Task objective >> Exactly as written, please set down all of the entries again, with no pictures.

(Beginning of Data provided)

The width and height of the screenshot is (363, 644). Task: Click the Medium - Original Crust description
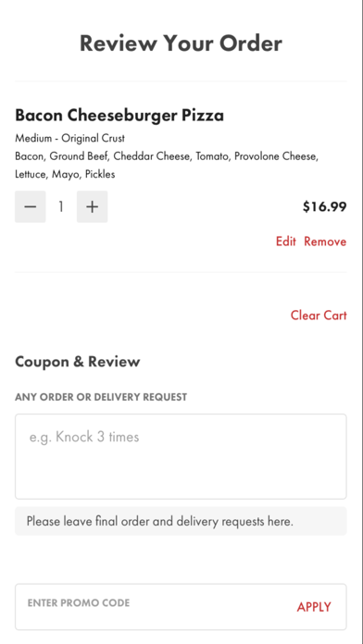pyautogui.click(x=69, y=139)
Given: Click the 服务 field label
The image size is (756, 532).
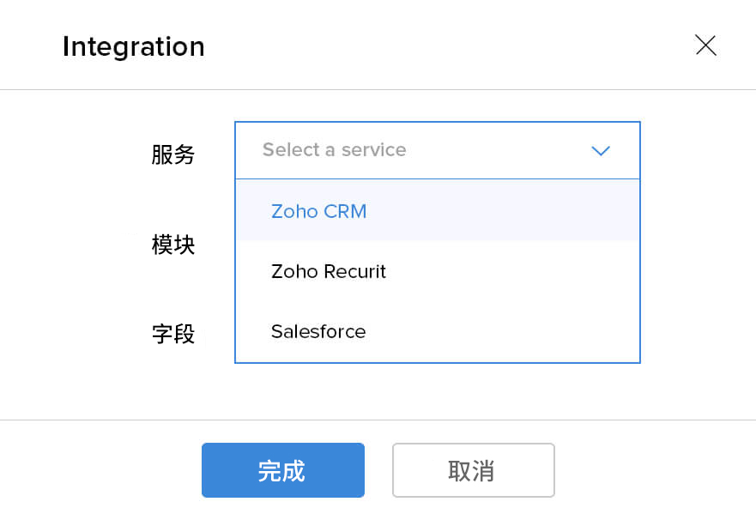Looking at the screenshot, I should pos(173,155).
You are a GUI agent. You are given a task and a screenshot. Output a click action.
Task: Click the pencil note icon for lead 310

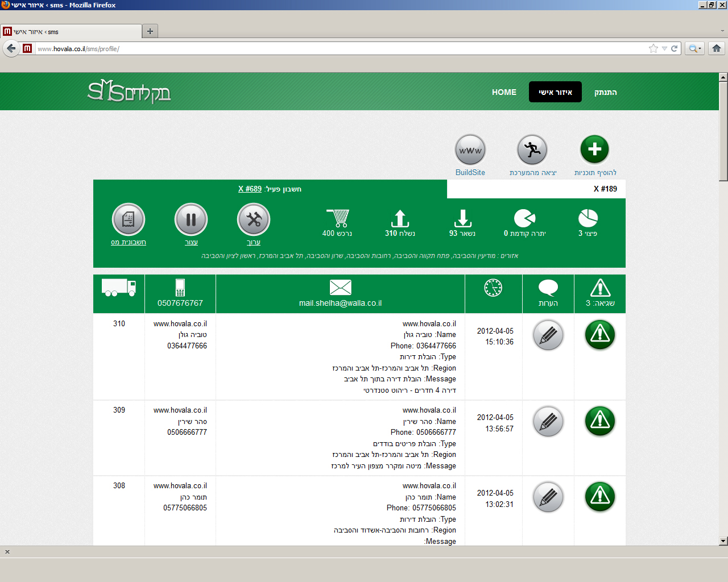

(End of Data provided)

Exercise result >>
The width and height of the screenshot is (363, 644). Task: Click the Medium - Original Crust description
pyautogui.click(x=69, y=139)
Given: Click the 服务 field label
The image size is (756, 532).
Looking at the screenshot, I should pos(173,155).
You are a GUI agent. You are given a task and a screenshot. Output a click action.
Task: Click the pencil note icon for lead 310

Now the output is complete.